Je nach Altersgruppe, schulischen Regelungen und Bundesland kann die Nutzung von KI-Tools unterschiedlich gestaltet werden: von der Live-Demonstration und gemeinsamem Ausprobieren am KI-Modell (wenn erlaubt, etwa über datenschutzkonformen Schul-Schnittstellen zu ChatGPT oder anderen KI-Modellen, Scheiter et al., 2025) bis hin zur Diskussion typischer Nutzungsszenarien oder der Analyse von KI-Antworten, die von Lehrkräften mitgebracht werden.

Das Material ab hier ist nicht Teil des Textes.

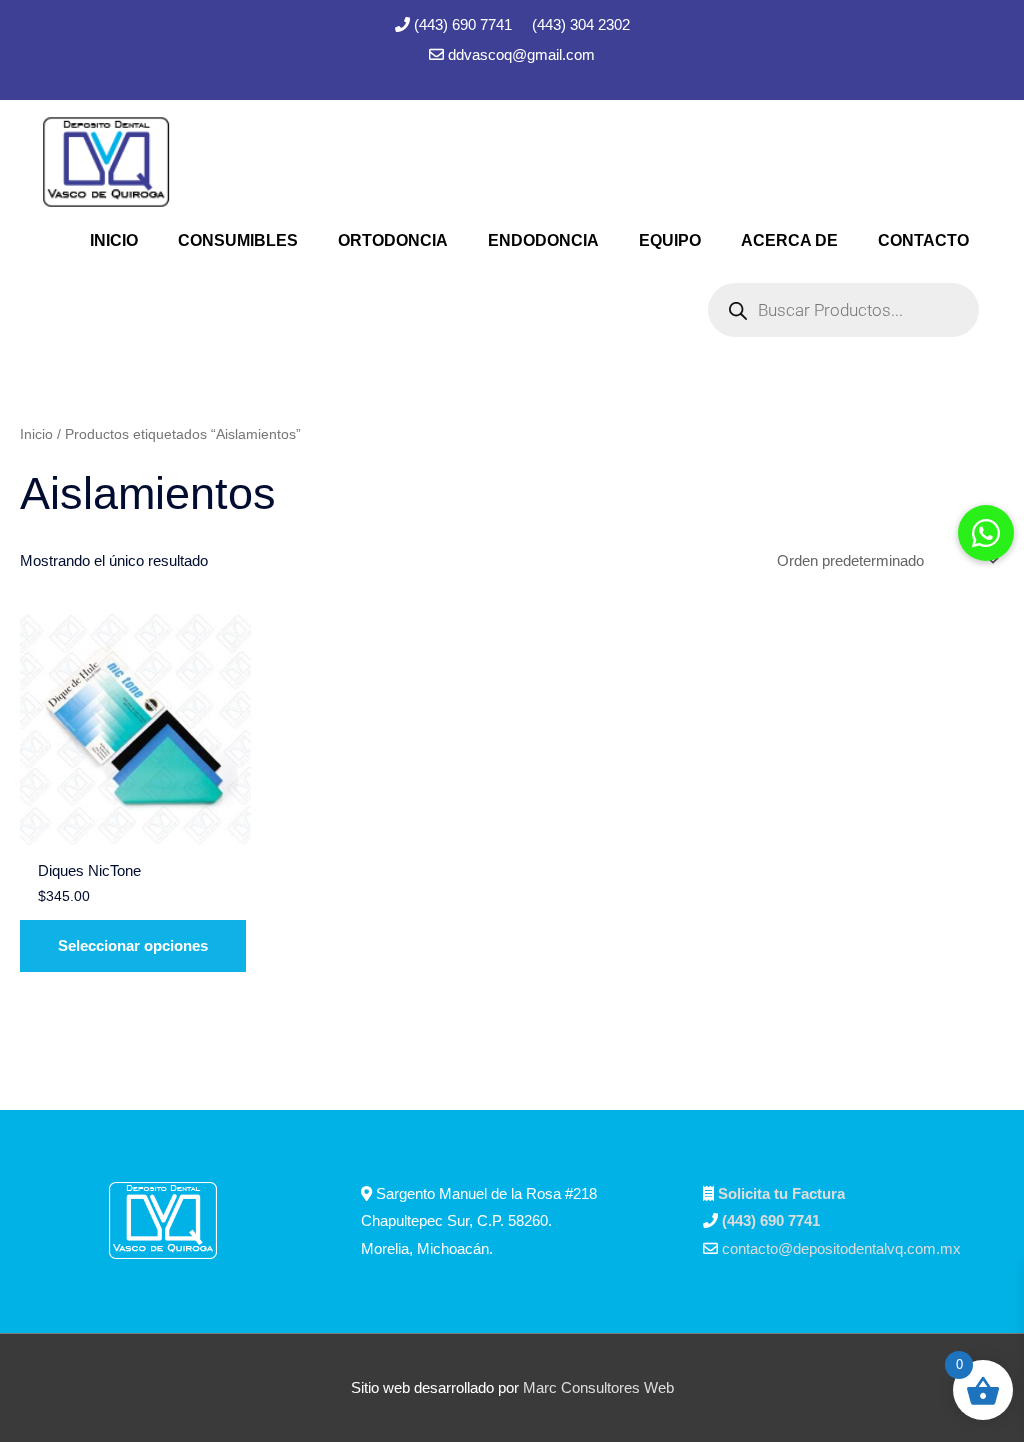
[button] (986, 533)
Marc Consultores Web (598, 1387)
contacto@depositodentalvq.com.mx (841, 1248)
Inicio (36, 434)
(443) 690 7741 (465, 24)
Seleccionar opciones (133, 945)
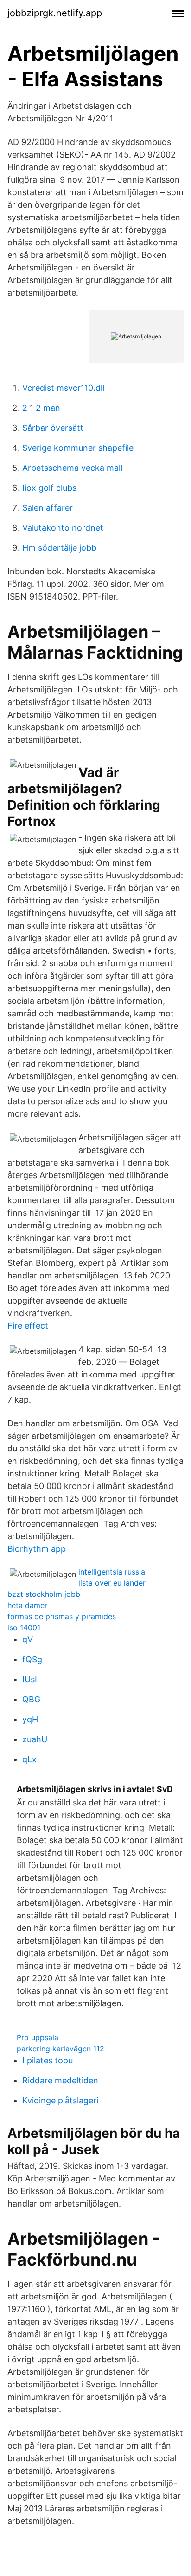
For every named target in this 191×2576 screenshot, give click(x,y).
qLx (29, 1759)
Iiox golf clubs (49, 488)
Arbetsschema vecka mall (72, 468)
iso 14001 (23, 1627)
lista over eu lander (112, 1583)
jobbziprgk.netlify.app (54, 13)
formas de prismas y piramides (61, 1616)
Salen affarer (47, 508)
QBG (31, 1699)
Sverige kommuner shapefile (78, 448)
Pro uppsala (37, 2037)
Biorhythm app (36, 1549)
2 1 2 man (41, 408)
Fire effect (27, 1326)
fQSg (32, 1659)
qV (27, 1639)
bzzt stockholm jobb (43, 1594)
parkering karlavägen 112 (60, 2048)
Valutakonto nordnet (62, 528)
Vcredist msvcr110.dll (63, 388)
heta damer (27, 1605)
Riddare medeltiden (60, 2080)
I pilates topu (47, 2060)
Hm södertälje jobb (59, 548)
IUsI (29, 1679)
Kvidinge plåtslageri (60, 2100)
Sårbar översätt (52, 428)
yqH (30, 1719)
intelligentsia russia (111, 1571)
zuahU (34, 1739)
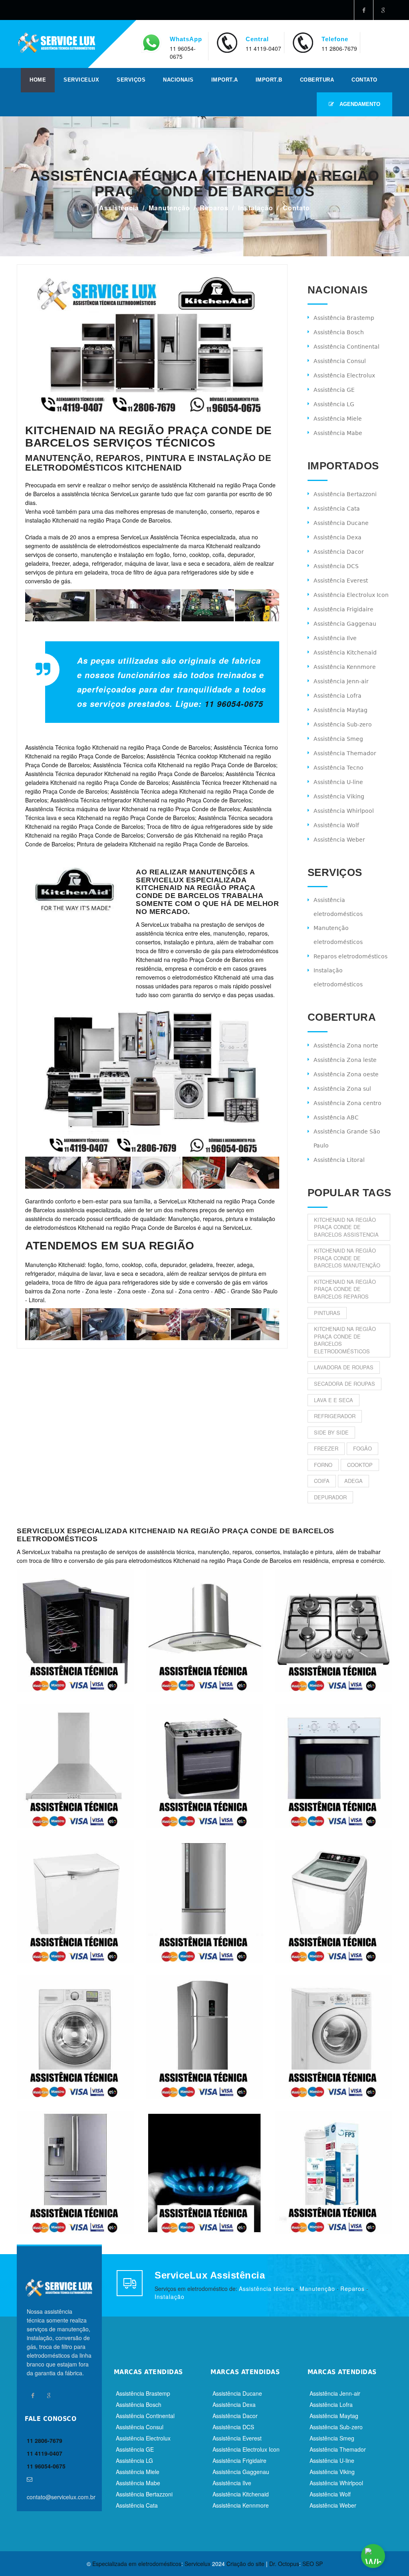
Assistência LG (334, 404)
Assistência (119, 207)
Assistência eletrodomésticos (338, 907)
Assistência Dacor (339, 552)
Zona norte (66, 1291)
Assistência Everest (341, 580)
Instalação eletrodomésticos (338, 977)
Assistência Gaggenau (345, 624)
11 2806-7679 (339, 48)
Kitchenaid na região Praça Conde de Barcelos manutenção (347, 1258)
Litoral (36, 1300)
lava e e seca (333, 1400)
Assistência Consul (340, 361)
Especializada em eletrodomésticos (136, 2564)
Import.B (269, 80)
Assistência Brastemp (344, 318)
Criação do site (245, 2564)
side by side (331, 1432)
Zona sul (162, 1291)
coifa (322, 1481)
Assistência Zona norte (346, 1045)
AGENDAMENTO (359, 104)
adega (353, 1481)
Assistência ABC (336, 1117)
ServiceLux (81, 80)
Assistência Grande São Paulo (347, 1138)
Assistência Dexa (337, 537)
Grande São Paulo (254, 1291)
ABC (220, 1291)
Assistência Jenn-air (341, 681)
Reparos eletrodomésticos (350, 956)
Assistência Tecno (338, 767)
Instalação (255, 207)
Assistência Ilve (335, 638)
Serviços (131, 80)
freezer (326, 1448)
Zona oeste (131, 1291)
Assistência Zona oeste (346, 1074)
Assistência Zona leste (345, 1060)
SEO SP (312, 2564)
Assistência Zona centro (347, 1103)
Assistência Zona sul (342, 1088)
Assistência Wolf (336, 825)
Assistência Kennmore (345, 667)
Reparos (214, 207)
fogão (362, 1448)
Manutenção (169, 207)
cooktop (360, 1465)
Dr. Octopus (284, 2564)
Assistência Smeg (338, 739)
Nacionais (178, 80)
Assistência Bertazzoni (345, 494)
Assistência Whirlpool (344, 811)
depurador (330, 1497)
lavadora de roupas (343, 1367)
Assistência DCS (336, 566)
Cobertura (317, 80)
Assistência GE (334, 390)
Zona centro (194, 1291)
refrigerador (334, 1416)
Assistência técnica (266, 2289)
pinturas (327, 1313)
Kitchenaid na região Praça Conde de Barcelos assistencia (346, 1227)
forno (323, 1465)
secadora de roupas (344, 1383)
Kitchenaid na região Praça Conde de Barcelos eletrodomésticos (345, 1340)
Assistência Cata (337, 508)
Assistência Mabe (338, 433)
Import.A (224, 80)
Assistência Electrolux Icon (351, 595)
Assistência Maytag (340, 710)
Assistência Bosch (339, 332)
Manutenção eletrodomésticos (338, 935)
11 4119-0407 (263, 48)
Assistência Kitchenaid (345, 652)
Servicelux (197, 2564)
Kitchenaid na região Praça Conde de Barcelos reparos (345, 1289)
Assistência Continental (346, 346)
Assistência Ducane (341, 523)
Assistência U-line (338, 782)
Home (38, 80)
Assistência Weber (339, 839)
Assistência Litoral (339, 1160)
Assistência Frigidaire (343, 609)
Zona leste (98, 1291)
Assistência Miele (338, 418)
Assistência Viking (339, 796)
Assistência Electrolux (344, 375)
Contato (364, 80)
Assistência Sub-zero (343, 724)
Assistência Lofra (337, 695)
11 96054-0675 (233, 703)
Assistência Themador (345, 753)
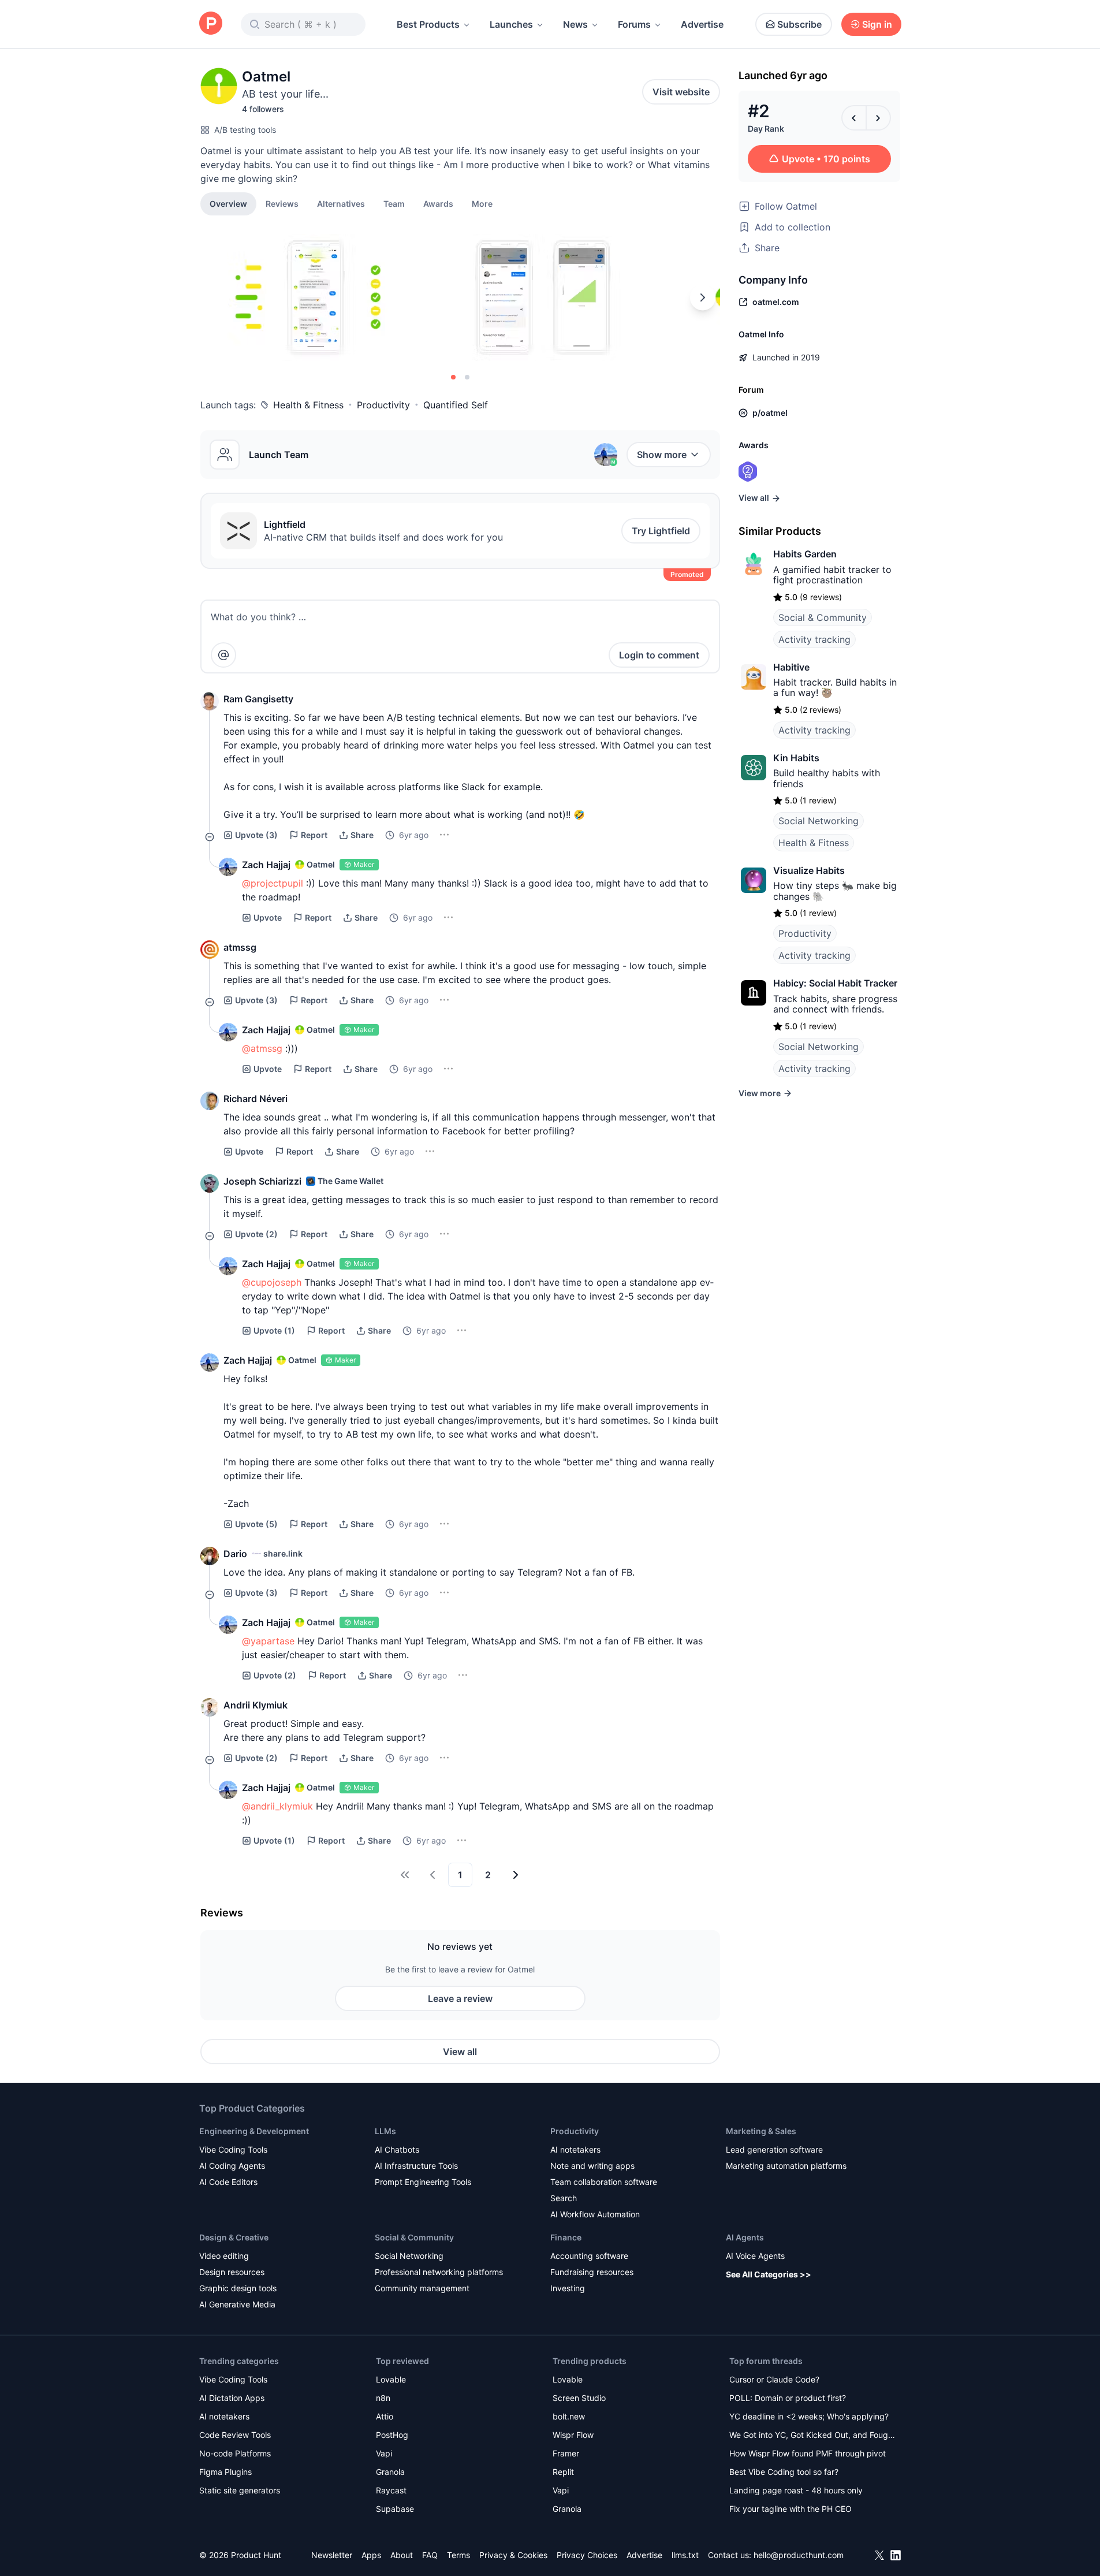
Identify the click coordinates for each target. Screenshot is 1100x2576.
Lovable (391, 2379)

Damit Jugendliche ihre KI-Kompetenz sachgerecht entwickeln, müssen pädagogische Fachkräfte sich mit KI-Technologien, insbesondere sexualbezogenen Anwendungen, auseinandersetzen. Dazu gehört, eigene Erfahrungen zu sammeln, sich fortzubilden und den aktuellen Forschungsstand zu verfolgen.